Both this (with Posix.Process open):
case fork() of NONE => (exece(proc,proc::args,env') handle _ => die ("Exece of "^proc^" failed")) | SOME cpid => let val (_, result) = waitpid(W_CHILD cpid, []) in result end
and this:
case fork() of NONE => let val () = dup2 {old = outoutfd, new = Posix.FileSys.stdout} val () = dup2 {old = erroutfd, new = Posix.FileSys.stderr} val () = dup2 {old = ininfd, new = Posix.FileSys.stdin} val () = List.app close [errinfd, erroutfd, outinfd, outoutfd, ininfd, inoutfd] in exece(executable,nm_args,env) end | SOME pid => let val out = mkTIO_instream outinfd val err = mkTIO_instream errinfd val () = List.app close [outoutfd, erroutfd, ininfd, inoutfd] in ? end
seem to be causing us grief, particularly on a recent Linux, PolyML 5.7 and under conditions of some memory load.
The Linux is:
Linux gemma 4.9.1-gnu-1 #1 SMP PREEMPT Sun Jan 8 16:17:57 UYT 2017 x86_64 GNU/Linux
When strace-d, we get a lot of futex calls and interruptions from SIGCHLD.
This is with --gcthreads=1, but pages like
http://www.linuxprogrammingblog.com/threads-and-fork-think-twice-before-usin...
make me a bit nervous about how we might be falling prey to horrible problems.
Is there a better idiom we might use?
Thanks, Michael
On 05/06/17 10:35, Michael.Norrish at data61.csiro.au wrote:
Both this (with Posix.Process open):
case fork() of NONE => (exece(proc,proc::args,env')
and this:
case fork() of exece(executable,nm_args,env)
seem to be causing us grief, particularly on a recent Linux, PolyML 5.7 and under conditions of some memory load.

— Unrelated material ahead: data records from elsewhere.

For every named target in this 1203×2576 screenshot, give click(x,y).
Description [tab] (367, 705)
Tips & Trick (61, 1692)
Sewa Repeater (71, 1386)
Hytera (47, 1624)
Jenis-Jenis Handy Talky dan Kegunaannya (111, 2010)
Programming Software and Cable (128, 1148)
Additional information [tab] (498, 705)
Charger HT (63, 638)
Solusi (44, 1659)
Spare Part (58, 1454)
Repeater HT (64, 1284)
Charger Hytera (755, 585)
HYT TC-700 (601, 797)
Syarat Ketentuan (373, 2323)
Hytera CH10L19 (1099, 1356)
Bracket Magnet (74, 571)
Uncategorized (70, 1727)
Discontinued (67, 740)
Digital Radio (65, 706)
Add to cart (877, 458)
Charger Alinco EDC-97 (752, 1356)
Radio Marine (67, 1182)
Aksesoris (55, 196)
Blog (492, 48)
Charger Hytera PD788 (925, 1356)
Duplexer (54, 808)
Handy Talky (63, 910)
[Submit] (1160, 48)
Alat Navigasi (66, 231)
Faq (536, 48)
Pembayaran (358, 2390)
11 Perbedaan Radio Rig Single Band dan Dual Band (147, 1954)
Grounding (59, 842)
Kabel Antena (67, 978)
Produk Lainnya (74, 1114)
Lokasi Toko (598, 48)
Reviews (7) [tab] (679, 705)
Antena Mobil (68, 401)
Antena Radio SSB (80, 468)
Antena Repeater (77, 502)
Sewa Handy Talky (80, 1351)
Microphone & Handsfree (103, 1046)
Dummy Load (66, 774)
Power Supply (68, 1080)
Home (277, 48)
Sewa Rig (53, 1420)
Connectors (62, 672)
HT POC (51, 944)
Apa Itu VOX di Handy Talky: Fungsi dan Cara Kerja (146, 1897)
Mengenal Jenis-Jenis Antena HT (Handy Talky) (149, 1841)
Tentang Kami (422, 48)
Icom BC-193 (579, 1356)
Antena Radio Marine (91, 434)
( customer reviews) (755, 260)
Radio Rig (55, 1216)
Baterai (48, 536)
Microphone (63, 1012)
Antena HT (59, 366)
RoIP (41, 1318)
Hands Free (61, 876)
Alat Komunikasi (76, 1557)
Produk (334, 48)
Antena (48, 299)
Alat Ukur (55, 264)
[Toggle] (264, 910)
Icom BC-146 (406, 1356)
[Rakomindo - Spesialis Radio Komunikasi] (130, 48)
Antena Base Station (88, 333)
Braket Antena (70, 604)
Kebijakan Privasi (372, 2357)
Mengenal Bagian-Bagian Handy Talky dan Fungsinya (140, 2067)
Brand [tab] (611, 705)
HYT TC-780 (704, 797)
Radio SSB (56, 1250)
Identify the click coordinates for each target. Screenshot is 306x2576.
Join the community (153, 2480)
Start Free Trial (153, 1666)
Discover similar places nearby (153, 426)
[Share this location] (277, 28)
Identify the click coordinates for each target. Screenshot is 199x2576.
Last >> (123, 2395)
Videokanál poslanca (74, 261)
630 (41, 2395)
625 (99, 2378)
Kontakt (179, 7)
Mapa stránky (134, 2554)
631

Is there a better idiom we might use?
For Isabelle, I have made many variations and refinements in the past 10 years -- without fork/exec due to portability problems. The present state in this quest for perfection is here (both for ML and Scala):
http://isabelle.in.tum.de/repos/isabelle/file/Isabelle2016-1/src/Pure/System... http://isabelle.in.tum.de/repos/isabelle/file/Isabelle2016-1/src/Pure/System... http://isabelle.in.tum.de/repos/isabelle/file/Isabelle2016-1/Admin/bash_proc...
The main idea is to use plain OS.Process.system (Posix) or Windows.simpleExecute with a Thread.fork around it. Thus a synchronous process execution is management asynchronously by a separate thread.
In the implementation, the basic idea of Process.system + Thread.fork is further complicated due to requirements for:
* uniform use of bash on all platforms (including Debian/Ubuntu and Windows) * proper handling of signals (interrupts) * management of the external process as a group * timing information for the external process
Makarius
On 05/06/2017 11:27, Makarius wrote:
On 05/06/17 10:35, Michael.Norrish at data61.csiro.au wrote:
Both this (with Posix.Process open):
case fork() of NONE => (exece(proc,proc::args,env')
and this:
case fork() of exece(executable,nm_args,env)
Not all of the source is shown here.